Health and care roles are varied, with many, but by no means all, being subject to statutory professional regulation currently. The growing number of associate and assistant roles that have evolved in recent years within medicine, nursing and the psychological professions demonstrate the need for more diverse workforces. Because both health and care delivery, and many aspects of regulation, are devolved; there is great potential for divergence in how these roles are deployed, and regulated, across the UK. Nursing Associates (NAs) are an example of this: regulation by the Nursing and Midwifery Council (NMC) of these roles was introduced in 2019 for those working in England.  The Senedd has recently consulted on bringing NAs into regulation – but with defined parameters of practice, an approach that would be at variance with the other countries.

A right-touch approach 

This is not to say that the same approach to regulation is always the right one. Our right-touch regulation approach advocates for only using enough, and no more, regulation to address a risk to a tolerable level of assurance. In the healthcare context, risks can include physical, emotional, psychological, digital and financial harms. Regulation is often not, nor should it be, be the primary mitigation for these risks. The culture of an environment is crucial to patient safety – and so employers play an important role in creating the conditions in which safe care can be delivered. The context for health delivery is different across the four countries, and again within each country at a local level – so it is right that professional regulation is not used as a ‘broad brush’ but as one of a range of tools. 

Is the answer, then, to have a broad, overarching regulatory framework that can provide for consistency on the issues that matter most, while allowing enough flexibility for tailoring at a local level? This might be best focused on the areas where we need to make these shifts: for example, principles for regulating for the use of artificial intelligence by professionals. It might also mean a broader definition of patient harm, and a greater collective understanding of the priority risks for professional regulation at any given time.
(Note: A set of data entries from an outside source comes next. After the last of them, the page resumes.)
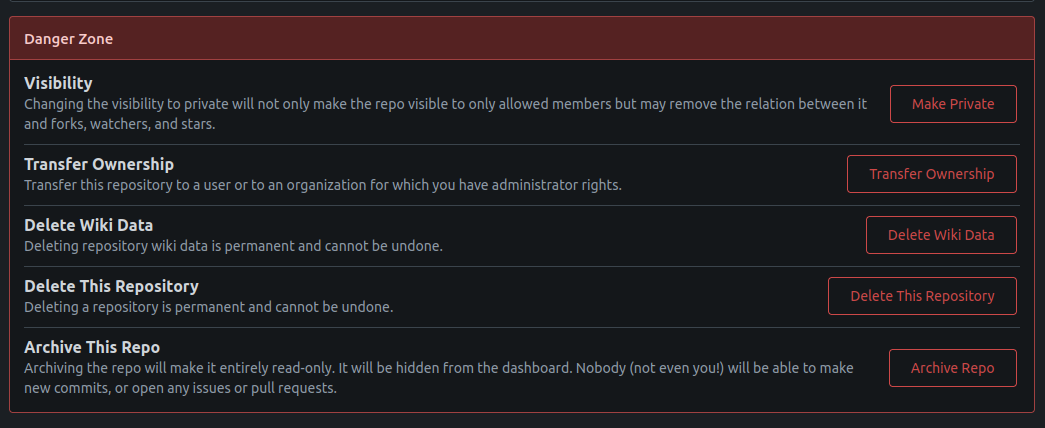Click the Transfer Ownership section heading
The height and width of the screenshot is (428, 1045).
99,164
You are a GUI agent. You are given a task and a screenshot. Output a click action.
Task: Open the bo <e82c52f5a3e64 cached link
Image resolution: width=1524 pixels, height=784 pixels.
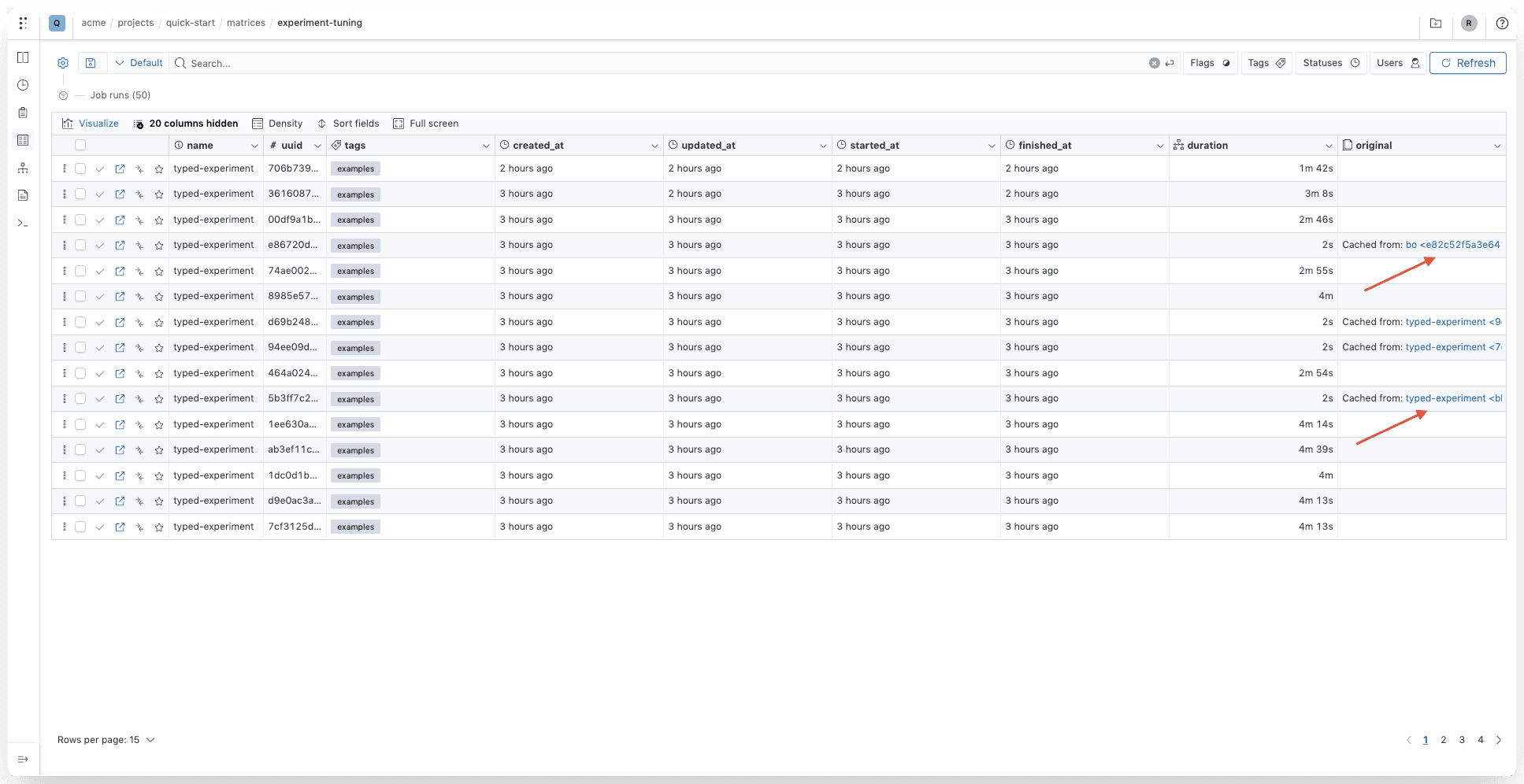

This could be described as a regulatory strategy to support workforce change.

Reform as an opportunity

Reform of the professional regulators presents an opportunity to achieve this. The intention to give the regulators greater flexibility and in turn, agility and doesn’t have to lessen public protection if underpinned by a shared understanding of the principles of good regulation and by collaborating to address new and emerging risks. At the PSA, we see our role about helping to achieve this. In the autumn, we will launch a new version of right-touch regulation, updated and enhanced to reflect the increasingly complex and dynamic environments regulators find themselves needing to navigate. We are also updating our Standards for the regulators and Accredited Registers we oversee, so they can better identify and promote best practice. 

We will continue to do this by engaging with others – as we know that collaboration is critical for the prevention of harm.